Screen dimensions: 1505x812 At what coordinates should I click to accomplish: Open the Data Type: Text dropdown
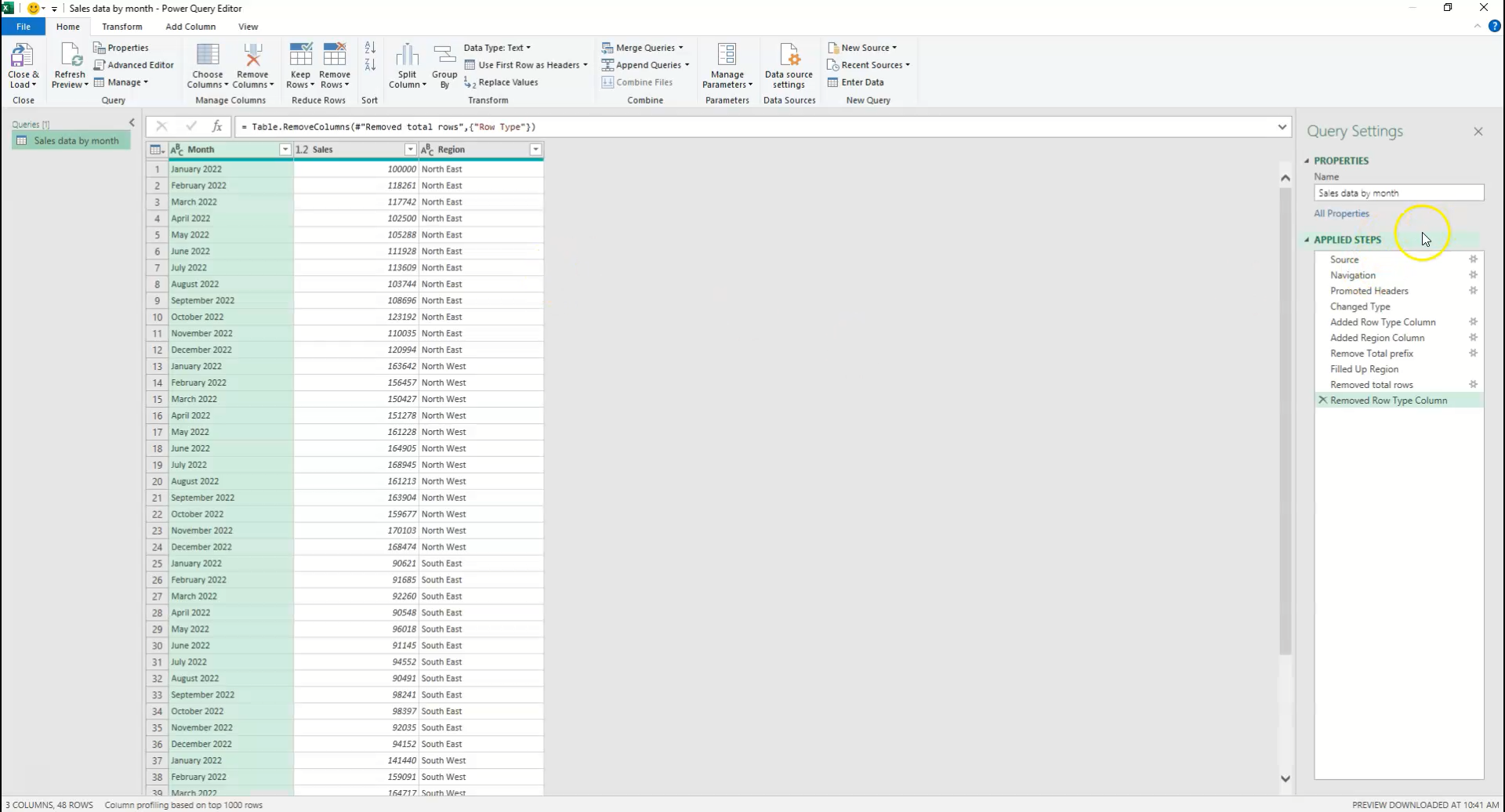(x=497, y=47)
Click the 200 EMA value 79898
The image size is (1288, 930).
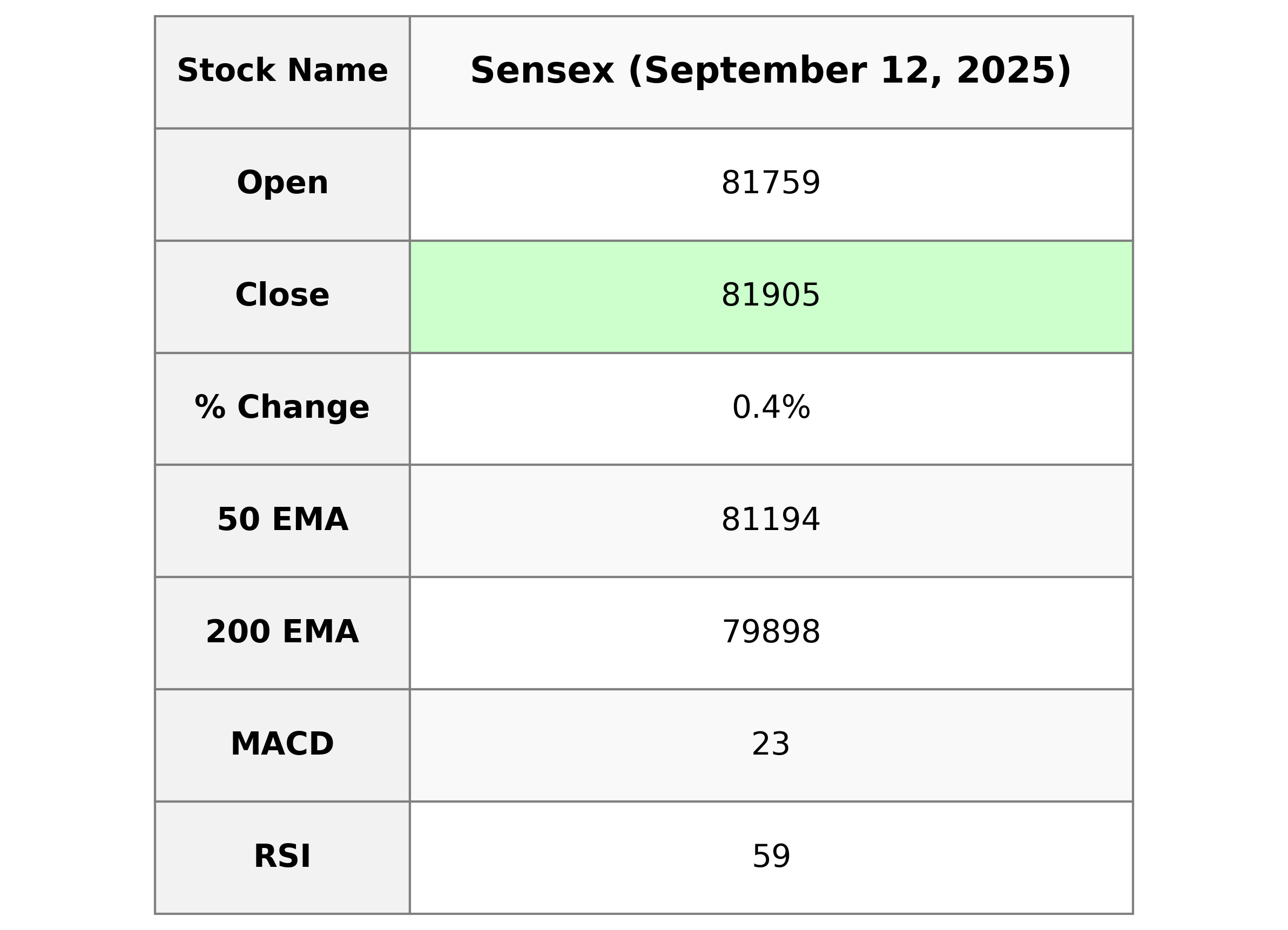coord(771,632)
—————
▶ DESCRIPTION OF THE TASK
Restate every row above, keeping the requests unchanged, and add 104 to each number in the answer coordinates. Omit the pictures from your output.

▶ COMPLETE ANSWER
Screen dimensions: 1505x812 At what coordinates should I click to accomplish: Open the Data Type: Text dropdown
(x=601, y=151)
Click the 200 EMA value 79898
The image size is (1288, 930).
coord(875,736)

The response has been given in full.